*** Opening of Record extracts ***
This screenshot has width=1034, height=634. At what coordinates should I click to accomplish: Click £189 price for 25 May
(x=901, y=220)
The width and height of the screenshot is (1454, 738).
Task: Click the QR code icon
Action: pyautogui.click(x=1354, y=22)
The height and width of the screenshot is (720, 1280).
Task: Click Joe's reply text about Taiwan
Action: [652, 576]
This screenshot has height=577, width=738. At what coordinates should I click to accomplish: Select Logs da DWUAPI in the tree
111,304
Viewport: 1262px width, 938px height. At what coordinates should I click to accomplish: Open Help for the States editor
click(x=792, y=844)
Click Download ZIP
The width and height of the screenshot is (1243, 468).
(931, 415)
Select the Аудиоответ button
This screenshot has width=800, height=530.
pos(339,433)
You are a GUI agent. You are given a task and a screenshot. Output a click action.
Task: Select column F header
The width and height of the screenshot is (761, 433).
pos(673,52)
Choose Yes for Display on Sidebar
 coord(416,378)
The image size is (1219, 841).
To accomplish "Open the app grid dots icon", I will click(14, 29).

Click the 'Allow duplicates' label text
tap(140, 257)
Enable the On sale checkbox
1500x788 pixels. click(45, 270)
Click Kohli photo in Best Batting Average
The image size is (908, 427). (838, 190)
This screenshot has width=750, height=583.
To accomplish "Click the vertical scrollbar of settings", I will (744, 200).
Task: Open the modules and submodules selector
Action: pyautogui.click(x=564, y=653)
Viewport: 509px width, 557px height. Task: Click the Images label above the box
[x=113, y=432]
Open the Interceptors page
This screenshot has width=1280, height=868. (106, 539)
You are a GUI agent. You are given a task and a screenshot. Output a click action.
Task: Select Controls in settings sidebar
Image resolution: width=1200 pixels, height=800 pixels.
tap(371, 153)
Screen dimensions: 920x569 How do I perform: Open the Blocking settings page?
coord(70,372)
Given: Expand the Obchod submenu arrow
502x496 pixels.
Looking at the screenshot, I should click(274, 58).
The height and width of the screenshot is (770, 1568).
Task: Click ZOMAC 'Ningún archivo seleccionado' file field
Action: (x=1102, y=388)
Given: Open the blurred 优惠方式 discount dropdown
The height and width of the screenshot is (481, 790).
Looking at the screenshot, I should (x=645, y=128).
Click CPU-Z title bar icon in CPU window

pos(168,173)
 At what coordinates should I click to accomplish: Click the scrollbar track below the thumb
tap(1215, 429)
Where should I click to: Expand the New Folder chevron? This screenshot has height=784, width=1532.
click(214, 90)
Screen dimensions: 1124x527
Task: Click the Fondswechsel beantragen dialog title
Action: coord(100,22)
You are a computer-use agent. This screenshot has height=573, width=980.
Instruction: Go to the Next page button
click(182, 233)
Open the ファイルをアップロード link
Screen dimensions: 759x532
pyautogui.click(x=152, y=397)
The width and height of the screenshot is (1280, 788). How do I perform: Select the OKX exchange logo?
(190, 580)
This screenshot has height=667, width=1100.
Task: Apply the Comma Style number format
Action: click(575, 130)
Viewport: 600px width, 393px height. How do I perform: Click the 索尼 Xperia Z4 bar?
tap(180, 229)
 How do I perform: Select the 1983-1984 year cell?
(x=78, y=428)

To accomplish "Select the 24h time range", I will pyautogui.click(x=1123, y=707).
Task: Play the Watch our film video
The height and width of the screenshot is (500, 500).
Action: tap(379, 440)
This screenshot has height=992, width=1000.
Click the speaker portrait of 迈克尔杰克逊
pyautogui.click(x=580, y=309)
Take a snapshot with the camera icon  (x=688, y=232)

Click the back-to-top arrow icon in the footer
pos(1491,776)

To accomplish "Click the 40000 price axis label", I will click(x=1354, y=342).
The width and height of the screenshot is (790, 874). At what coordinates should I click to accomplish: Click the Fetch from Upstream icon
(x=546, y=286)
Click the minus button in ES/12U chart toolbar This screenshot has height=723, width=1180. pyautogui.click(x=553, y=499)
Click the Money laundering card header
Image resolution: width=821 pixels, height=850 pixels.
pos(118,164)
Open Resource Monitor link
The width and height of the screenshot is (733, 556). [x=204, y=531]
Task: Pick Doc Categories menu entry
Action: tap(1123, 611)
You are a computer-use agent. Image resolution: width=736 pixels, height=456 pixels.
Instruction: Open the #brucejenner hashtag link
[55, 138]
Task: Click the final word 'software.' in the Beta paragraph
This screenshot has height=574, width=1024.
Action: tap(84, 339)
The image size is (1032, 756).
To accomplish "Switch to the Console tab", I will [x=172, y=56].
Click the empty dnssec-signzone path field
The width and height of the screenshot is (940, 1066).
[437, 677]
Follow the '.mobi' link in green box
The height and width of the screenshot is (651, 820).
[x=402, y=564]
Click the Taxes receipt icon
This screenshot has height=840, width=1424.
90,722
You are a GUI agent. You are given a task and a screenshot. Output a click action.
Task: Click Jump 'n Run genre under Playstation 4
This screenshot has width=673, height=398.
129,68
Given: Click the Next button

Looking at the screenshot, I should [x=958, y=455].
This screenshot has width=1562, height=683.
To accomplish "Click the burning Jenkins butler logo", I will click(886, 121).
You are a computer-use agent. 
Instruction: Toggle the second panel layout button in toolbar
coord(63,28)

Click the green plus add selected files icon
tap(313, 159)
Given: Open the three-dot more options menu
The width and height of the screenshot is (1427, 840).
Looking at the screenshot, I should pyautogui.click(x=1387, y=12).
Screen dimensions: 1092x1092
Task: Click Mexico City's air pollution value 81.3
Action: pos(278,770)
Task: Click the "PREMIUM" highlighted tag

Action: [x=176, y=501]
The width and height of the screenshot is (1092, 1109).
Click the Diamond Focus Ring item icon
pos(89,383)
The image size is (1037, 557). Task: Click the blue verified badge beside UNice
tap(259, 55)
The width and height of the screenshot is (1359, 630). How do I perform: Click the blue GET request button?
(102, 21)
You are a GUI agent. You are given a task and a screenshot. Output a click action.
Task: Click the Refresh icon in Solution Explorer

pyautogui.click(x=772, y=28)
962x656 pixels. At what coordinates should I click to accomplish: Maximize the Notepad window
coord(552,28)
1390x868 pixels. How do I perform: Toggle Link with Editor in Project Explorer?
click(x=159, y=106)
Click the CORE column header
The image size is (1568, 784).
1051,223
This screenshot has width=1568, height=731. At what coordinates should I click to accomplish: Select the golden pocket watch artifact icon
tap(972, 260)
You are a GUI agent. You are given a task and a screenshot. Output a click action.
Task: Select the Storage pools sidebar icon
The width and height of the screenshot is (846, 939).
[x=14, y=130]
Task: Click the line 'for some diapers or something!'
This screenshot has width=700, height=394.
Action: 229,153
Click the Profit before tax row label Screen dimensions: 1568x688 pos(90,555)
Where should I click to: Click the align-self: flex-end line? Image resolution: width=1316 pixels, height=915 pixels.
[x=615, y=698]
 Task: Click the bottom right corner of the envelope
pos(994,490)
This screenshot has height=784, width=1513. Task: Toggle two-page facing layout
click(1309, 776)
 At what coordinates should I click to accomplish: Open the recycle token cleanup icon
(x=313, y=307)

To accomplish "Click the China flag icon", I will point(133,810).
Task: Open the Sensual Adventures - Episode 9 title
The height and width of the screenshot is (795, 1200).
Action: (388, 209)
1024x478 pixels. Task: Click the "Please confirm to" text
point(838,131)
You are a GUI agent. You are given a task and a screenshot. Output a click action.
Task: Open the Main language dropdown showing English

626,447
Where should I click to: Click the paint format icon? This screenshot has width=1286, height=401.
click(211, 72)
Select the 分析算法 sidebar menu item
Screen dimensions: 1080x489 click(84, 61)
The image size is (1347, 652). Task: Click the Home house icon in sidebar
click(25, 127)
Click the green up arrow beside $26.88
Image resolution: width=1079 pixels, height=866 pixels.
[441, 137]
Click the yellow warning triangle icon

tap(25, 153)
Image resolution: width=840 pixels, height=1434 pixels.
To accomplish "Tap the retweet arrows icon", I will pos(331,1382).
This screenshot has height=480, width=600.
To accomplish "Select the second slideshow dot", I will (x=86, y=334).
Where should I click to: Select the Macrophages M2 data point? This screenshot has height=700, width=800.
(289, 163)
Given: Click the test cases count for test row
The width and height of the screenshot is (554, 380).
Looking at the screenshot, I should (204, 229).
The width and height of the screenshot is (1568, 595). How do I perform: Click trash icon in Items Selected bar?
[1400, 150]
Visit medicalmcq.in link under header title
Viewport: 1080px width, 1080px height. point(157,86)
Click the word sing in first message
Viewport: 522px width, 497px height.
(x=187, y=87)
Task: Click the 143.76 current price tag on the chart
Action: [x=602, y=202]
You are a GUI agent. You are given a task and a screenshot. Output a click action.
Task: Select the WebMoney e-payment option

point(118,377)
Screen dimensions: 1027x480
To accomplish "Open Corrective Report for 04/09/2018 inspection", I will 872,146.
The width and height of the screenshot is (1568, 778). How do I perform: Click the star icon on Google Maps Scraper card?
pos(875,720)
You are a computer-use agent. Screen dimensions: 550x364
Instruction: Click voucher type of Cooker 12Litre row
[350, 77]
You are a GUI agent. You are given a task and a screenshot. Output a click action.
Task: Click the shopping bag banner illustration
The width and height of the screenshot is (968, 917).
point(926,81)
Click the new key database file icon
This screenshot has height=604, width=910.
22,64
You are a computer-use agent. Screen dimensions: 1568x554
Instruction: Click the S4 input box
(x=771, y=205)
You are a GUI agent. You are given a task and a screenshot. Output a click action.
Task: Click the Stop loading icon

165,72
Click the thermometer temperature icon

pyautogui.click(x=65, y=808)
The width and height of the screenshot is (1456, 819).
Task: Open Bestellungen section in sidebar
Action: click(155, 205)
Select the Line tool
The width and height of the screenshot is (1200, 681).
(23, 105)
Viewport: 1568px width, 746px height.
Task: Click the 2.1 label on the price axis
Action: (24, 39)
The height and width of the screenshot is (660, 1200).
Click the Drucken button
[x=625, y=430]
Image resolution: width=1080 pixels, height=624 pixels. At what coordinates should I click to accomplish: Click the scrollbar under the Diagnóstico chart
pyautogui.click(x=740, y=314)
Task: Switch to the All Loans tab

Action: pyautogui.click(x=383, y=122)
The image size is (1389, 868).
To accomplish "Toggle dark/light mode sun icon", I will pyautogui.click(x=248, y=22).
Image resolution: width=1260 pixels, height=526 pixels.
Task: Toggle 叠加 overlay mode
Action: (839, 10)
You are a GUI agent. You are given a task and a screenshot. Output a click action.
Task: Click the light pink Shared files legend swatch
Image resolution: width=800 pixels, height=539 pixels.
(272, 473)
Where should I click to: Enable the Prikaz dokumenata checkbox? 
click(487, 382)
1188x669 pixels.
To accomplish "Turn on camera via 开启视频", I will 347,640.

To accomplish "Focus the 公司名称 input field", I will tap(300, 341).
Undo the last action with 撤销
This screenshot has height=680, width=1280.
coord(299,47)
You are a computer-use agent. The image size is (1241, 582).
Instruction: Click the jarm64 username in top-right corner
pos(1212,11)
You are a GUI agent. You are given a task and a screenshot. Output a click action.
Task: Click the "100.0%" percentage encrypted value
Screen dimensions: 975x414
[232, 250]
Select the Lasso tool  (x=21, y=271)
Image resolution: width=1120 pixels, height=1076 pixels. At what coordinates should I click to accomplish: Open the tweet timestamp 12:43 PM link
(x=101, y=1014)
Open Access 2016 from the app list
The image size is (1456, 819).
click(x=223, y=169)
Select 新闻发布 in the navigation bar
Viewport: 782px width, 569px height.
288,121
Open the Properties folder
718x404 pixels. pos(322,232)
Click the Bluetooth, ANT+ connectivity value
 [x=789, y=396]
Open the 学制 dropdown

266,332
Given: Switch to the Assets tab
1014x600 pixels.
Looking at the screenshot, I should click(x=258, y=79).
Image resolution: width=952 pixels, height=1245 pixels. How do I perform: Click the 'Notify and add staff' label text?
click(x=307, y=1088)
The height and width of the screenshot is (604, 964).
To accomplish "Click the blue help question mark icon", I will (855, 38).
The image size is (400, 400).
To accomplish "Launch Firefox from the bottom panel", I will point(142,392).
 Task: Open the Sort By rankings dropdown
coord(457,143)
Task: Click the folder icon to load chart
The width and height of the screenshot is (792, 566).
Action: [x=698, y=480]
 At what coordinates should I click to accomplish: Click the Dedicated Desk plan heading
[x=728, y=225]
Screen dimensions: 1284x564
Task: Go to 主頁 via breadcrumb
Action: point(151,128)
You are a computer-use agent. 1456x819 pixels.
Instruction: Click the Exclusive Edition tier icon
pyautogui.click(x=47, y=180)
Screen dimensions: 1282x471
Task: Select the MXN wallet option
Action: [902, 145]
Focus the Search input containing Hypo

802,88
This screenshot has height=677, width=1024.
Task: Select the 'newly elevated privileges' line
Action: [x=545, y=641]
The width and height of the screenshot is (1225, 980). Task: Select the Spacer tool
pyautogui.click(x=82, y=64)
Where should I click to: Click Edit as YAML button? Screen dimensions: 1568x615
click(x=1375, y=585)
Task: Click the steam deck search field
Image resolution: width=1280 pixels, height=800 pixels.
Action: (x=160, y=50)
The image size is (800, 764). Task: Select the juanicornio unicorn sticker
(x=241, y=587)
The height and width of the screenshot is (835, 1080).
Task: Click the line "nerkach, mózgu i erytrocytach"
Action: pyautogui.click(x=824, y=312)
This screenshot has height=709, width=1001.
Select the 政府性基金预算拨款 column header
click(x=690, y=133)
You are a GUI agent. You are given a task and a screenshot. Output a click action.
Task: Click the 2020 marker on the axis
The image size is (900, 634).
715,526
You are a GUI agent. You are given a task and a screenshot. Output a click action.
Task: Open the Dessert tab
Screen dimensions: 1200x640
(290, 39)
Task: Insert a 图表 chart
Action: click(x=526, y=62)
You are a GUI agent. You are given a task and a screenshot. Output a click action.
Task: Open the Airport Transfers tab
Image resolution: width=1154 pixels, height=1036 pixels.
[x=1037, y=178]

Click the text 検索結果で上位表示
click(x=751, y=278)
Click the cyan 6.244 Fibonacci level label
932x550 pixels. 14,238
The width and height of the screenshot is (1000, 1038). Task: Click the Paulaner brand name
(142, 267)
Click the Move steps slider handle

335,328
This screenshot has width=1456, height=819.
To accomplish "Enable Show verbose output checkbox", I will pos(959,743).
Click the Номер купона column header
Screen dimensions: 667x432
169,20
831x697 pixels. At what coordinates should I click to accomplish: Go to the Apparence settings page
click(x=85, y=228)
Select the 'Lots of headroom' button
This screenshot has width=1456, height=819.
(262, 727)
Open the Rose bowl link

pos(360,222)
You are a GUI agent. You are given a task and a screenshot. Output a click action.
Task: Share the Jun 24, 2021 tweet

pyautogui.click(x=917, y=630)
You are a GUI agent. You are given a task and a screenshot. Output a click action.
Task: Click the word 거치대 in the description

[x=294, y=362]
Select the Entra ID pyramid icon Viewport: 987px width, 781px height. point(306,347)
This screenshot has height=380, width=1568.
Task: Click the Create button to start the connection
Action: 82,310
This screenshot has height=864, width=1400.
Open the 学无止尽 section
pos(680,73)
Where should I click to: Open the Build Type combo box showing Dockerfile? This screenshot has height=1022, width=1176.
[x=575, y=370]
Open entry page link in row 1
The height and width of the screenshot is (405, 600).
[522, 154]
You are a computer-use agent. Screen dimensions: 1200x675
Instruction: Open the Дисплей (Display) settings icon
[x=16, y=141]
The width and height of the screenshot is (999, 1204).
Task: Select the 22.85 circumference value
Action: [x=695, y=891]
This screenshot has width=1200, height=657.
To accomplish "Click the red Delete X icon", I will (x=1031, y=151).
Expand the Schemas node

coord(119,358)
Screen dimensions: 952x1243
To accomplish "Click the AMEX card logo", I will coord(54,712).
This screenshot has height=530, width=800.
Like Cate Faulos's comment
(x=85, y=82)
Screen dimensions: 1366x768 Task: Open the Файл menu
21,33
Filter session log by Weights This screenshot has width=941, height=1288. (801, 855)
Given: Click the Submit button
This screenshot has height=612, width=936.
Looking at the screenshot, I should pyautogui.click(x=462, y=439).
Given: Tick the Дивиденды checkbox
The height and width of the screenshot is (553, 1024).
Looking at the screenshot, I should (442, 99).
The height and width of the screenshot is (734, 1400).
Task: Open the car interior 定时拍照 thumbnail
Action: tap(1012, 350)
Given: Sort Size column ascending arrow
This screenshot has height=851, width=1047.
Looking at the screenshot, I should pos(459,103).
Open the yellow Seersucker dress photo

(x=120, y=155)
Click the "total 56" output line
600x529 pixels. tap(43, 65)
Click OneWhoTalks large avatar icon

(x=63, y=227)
*** Close of Record extracts ***
=== Assignment ===
Starting at the line above that holds "Given: Switch to the Assets tab" and ending at the line that holds "The image size is (400, 400).", transcribe each line exactly and include no other lines.

=== Result ===
Given: Switch to the Assets tab
1014x600 pixels.
Looking at the screenshot, I should click(x=258, y=79).
Image resolution: width=952 pixels, height=1245 pixels. How do I perform: Click the 'Notify and add staff' label text?
click(x=307, y=1088)
The height and width of the screenshot is (604, 964).
To accomplish "Click the blue help question mark icon", I will (855, 38).
The image size is (400, 400).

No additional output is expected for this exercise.